▶ _INSTRUCTION_
In the stretch of items from the line containing "Screen dimensions: 1285x952" through the end of the items, change every "Screen dimensions" to "Display size" and reproduce those lines otherwise unchanged.

▶ _Interface element items_
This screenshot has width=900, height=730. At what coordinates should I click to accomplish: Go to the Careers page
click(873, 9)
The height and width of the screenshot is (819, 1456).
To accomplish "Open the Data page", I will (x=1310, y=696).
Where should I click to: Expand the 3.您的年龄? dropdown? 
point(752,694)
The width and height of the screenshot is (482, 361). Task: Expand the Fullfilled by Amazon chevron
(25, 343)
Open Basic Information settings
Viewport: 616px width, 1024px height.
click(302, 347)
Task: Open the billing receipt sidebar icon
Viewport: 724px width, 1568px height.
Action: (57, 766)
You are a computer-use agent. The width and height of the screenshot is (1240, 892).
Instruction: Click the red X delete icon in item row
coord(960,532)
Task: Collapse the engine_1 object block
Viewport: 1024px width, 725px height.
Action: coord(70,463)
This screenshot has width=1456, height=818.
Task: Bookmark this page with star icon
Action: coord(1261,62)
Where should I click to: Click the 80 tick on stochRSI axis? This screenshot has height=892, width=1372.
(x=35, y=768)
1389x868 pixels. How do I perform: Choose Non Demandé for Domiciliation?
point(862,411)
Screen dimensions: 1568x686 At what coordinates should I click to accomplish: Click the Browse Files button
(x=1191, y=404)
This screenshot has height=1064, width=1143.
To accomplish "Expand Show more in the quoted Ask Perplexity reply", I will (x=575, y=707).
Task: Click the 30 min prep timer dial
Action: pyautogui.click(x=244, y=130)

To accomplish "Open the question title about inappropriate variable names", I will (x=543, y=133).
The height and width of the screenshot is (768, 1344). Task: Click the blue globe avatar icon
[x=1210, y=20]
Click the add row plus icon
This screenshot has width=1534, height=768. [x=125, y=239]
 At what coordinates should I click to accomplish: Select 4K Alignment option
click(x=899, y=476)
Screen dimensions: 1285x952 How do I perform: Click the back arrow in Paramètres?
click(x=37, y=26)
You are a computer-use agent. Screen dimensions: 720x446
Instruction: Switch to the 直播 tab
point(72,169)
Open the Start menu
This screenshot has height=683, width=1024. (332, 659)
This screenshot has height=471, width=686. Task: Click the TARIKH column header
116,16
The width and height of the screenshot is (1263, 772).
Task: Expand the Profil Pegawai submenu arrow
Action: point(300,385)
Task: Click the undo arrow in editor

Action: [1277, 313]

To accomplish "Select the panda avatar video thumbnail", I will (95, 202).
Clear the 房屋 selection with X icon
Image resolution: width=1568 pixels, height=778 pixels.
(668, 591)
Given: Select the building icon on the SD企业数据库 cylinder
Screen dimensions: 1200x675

▶ _FINISHED TASK_
Display size: 1285x952 How do I perform: Click the back arrow in Paramètres?
click(x=37, y=26)
You are a computer-use agent. Display size: 720x446
Instruction: Switch to the 直播 tab
point(72,169)
Open the Start menu
This screenshot has height=683, width=1024. (332, 659)
This screenshot has height=471, width=686. Task: Click the TARIKH column header
116,16
The width and height of the screenshot is (1263, 772).
Task: Expand the Profil Pegawai submenu arrow
Action: point(300,385)
Task: Click the undo arrow in editor

Action: [1277, 313]

To accomplish "Select the panda avatar video thumbnail", I will (95, 202).
Clear the 房屋 selection with X icon
Image resolution: width=1568 pixels, height=778 pixels.
(668, 591)
Given: Select the building icon on the SD企业数据库 cylinder
Display size: 1200x675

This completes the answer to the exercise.